Friedrich Plehn

from Wikipedia, the free encyclopedia

Friedrich Plehn (* 15. April 1862 in Lubochin ( county Schwetz / West Prussia); † April 29 (according to other sources: 30 August ) 1904 in Schotteck in Bremen ) was a German tropical medicine and government doctor in the German colonies Cameroon and Germany East Africa .

origin

His parents were Anton Plehn (1834–1887), landowner and farmer in Lubochin, and Johanna Maercker (1838–1888). His siblings were Albert Plehn (1861–1935), tropical medicine; Marianne Plehn (1865-1946), zoologist; Rose Plehn (1865–1945), painter, and Rudolf Plehn (1868–1899), forest scientist.

Life

Plehn attended high school in Marienwerder with his brother Albert . Then both studied medicine at the University of Kiel . In 1886 and 1887, respectively, they passed the state examination in Kiel and became Dr. med. PhD. Plehn then initially worked as an assistant doctor at the bacteriological institute at the University of Jena and at the Moabit Hospital in Berlin.

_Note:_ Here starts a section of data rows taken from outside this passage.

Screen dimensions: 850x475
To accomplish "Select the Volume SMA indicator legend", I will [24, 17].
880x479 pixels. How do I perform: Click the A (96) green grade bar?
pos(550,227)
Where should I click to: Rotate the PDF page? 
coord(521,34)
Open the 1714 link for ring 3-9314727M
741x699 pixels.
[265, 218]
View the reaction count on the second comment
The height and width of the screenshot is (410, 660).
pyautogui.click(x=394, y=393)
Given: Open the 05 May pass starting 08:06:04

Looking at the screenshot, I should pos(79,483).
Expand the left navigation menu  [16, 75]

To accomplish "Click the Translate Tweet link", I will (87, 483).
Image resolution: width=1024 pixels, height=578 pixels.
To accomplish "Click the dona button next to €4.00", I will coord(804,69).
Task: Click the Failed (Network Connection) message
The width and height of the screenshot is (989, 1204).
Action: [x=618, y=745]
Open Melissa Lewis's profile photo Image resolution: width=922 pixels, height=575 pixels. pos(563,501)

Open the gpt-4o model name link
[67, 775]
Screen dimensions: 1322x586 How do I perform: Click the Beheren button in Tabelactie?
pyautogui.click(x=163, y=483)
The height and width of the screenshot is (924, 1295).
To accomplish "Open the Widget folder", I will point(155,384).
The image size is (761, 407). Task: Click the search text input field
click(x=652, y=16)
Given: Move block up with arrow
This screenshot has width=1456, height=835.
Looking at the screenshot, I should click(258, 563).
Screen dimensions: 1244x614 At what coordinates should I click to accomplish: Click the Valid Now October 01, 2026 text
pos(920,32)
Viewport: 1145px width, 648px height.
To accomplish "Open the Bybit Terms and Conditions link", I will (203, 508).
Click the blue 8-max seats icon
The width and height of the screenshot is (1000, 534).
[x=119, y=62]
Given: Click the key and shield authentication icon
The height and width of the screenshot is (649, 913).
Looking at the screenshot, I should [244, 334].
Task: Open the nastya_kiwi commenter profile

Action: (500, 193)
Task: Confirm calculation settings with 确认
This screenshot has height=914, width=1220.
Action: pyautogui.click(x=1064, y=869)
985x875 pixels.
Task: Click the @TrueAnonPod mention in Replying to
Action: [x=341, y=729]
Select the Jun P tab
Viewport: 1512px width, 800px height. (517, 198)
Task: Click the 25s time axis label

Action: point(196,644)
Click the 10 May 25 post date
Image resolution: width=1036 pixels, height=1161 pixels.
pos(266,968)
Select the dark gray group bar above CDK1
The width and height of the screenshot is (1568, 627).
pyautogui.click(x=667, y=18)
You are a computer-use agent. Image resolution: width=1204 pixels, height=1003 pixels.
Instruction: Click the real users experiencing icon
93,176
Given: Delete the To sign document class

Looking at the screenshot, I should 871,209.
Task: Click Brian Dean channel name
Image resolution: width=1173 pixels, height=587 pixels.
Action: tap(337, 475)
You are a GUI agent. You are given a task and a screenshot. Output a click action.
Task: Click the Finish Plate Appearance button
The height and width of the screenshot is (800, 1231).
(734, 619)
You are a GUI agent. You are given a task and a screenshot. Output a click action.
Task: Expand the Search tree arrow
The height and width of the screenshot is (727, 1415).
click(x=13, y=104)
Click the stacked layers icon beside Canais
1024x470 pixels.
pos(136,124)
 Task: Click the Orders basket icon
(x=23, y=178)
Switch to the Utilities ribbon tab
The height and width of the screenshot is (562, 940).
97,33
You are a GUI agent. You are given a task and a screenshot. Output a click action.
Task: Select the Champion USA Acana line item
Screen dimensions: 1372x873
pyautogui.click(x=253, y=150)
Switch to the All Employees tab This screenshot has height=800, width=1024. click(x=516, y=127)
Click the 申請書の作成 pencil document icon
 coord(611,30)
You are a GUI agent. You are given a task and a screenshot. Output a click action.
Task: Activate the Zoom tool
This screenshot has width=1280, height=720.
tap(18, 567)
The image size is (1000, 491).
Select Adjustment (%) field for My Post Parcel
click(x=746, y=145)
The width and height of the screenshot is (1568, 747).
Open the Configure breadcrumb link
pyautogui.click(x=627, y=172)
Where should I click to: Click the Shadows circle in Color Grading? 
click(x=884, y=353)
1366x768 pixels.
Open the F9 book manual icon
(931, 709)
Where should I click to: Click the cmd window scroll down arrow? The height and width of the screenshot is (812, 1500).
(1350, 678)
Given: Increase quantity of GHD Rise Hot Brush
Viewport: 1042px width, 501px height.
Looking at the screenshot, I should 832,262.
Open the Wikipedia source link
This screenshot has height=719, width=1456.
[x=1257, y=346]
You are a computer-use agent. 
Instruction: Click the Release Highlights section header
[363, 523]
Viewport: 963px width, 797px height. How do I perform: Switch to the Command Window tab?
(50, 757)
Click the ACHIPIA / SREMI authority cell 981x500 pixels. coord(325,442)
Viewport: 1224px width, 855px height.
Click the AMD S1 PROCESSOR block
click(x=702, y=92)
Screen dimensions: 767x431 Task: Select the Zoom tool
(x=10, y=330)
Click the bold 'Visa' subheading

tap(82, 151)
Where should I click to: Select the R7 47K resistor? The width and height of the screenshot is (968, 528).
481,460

As a ship's doctor on several trips on Dutch merchant ships to South America , Japan and the Sunda Islands, he supplemented Italian and French research on the etiology of malaria and in 1893 went to Duala (Cameroon) as a government doctor . He recognized the role of quinine in the etiology of hemoglobinuric malaria fever (black water fever), which at the time many authors regarded as a variant of yellow fever . By doing without quinine treatment, he managed to reduce the mortality rate of this most dangerous malaria complication by more than half. In 1894 he left Cameroon for health reasons and - also as a government doctor - was transferred to the climatically healthier Tanga on the coast of German East Africa. His successor in Cameroon was his brother Albert. However, Plehn soon had to give up this position for health reasons. From 1901 he therefore worked as a teacher of Tropical Hygiene and Tropical Medicine at the Oriental Institute of the Friedrich-Wilhelms University in Berlin , also of him was character as Professor awarded. In 1903 Plehn resigned from colonial service due to an illness of his wife and moved back to Africa. In Egypt he founded a sanatorium in Helwan for Europeans with lung and kidney disease and colonists from South and East Asia. Even seriously ill, he came back to Germany in 1904, where he died a short time later.

Fonts

  • Etiological and clinical malaria studies , Verlag von Hirschwald, 1890.
  • About black water fever on the African west coast , German Medical Wochenschrift , pp. 416–18, 434–37, 485, 1895.
  • About the practically usable successes of previous etiological research on malaria , Archive for Ship and Tropical Hygiene, 1897.
  • The Cameroon Coast, studies of climatology, physiology and pathology in the tropical publishing house von Hirschwald, 1898.
  • On the etiology of black water fever , Archive for Ship and Tropical Hygiene, pp. 378–89, 1899;
  • The latest research on malaria prophylaxis in Italy and its importance in relation to tropical hygiene, Archives for Ship and Tropical Hygiene, 1900.
  • About the sanitation of tropical malaria countries , Archives for Ship and Tropical Hygiene, 1901.
  • About the practical results of the more recent malaria research and some other tasks of the same , Deutsche Medizinische Wochenschrift, 1901.
  • Transition stations for tropical patients , Archives for Ship and Tropical Hygiene, 1902.
  • Tropical hygiene , Verlag von Fischer, Jena, 1902.
  • Report on an information trip to Ceylon and India , in: Archives for Ship and Tropical Hygiene, pp. 273-311, 1899.

Individual evidence

  1. ^ Friedrich Plehn. In: Heinrich Schnee (Ed.): German Colonial Lexicon. Quelle & Meyer, Leipzig 1920, Volume III, p. 67 ( online ).
  2. Ekkehart Rumberger:  Plehn, Friedrich. In: New German Biography (NDB). Volume 20, Duncker & Humblot, Berlin 2001, ISBN 3-428-00201-6 , p. 524 f. ( Digitized version ).